BEGIN

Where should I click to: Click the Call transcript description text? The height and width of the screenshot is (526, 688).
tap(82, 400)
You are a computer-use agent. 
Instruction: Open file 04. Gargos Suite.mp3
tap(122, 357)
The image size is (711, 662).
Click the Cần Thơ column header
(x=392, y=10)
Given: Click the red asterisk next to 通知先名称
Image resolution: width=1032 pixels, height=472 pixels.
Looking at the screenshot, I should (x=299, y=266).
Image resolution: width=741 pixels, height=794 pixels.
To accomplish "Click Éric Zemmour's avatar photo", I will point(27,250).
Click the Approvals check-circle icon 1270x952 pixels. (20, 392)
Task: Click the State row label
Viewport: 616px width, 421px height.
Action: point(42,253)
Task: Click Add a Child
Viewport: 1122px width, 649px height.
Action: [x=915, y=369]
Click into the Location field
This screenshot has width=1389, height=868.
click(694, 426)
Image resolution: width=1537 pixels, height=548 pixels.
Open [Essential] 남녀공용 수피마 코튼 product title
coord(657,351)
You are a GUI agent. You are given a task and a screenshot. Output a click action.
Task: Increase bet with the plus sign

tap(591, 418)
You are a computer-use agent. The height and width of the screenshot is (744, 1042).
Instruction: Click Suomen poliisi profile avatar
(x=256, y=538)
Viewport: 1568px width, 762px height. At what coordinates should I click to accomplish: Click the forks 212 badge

END

Activity. Copy every line of the data that holds the string "accomplish".

Response area.
To accomplish "Click Éric Zemmour's avatar photo", I will point(27,250).
Viewport: 1568px width, 762px height. At what coordinates should I click to accomplish: Click the forks 212 badge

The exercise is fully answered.